The Fox Sisters began holding private séances and public meetings in Albany, New York City and throughout the east coast. Prominent men such as editor Horace Greely and author James Fennimore Cooper became adherents.  As the Spiritualist movement grew, it attracted more mediums, with even more dramatic performances. Soon the movement had millions of adherents worldwide.

But there were skeptics as well. In his 1866 book The Humbugs of the World, P. T. Barnum—himself an unabashed dealer in humbuggery—included a section on Spiritualism and a chapter devoted to the Fox Sisters. His description of how the Fox Sisters produced their raps was fairly accurate. But the accounts of skeptics had no effects on the true believers.

Then in July 1888, while on tour in England, Maggie Fox herself began to reveal, on stage, how the noises were produced. When she returned to New York, she was joined by her sister Katie in revealing the secret.  On October 21 the two sisters appeared on the stage of the New York Academy of Music and together revealed how they had deceived the world for forty years.  Newspapers proclaimed the death of Spiritualism, but the Spiritualist claimed that this performance was the fraud. The two sisters now both alcoholics with little income had renounced their gift in order to make money.

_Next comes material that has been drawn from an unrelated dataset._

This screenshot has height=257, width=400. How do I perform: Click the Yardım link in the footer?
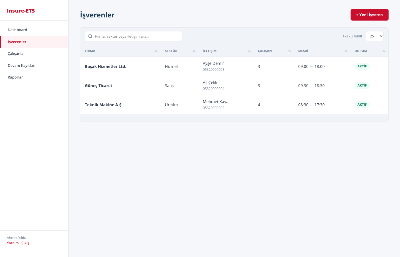(13, 243)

A national tour following the Academy of Music performance failed to generate the revenue they hoped for and in 1889 Maggie reversed herself again. She recanted her previous expose, claiming it was made at the direction of an unscrupulous manager.  But by now, little attention was paid to anything she said and the Fox Sisters faded into obscurity. Both women died of alcoholism, Katie in 1892 and Maggie in 1893.


Sources:

  • Barnum, P. T. The humbugs of the world An account of humbugs, delusions, impositions, quackeries, deceits and deceivers generally, in all ages.. New York: Carleton, 1866.
  • Stuart, Nancy. The reluctant spiritualist: the life of Maggie Fox. Orlando, Fla.: Harcourt, 2005.
  • Todd, Thomas Olman. Hydesville: the story of the Rochester knockings, which proclaimed the advent of modern spiritualism. Sunderland [Eng.: Keystone Press, 1905.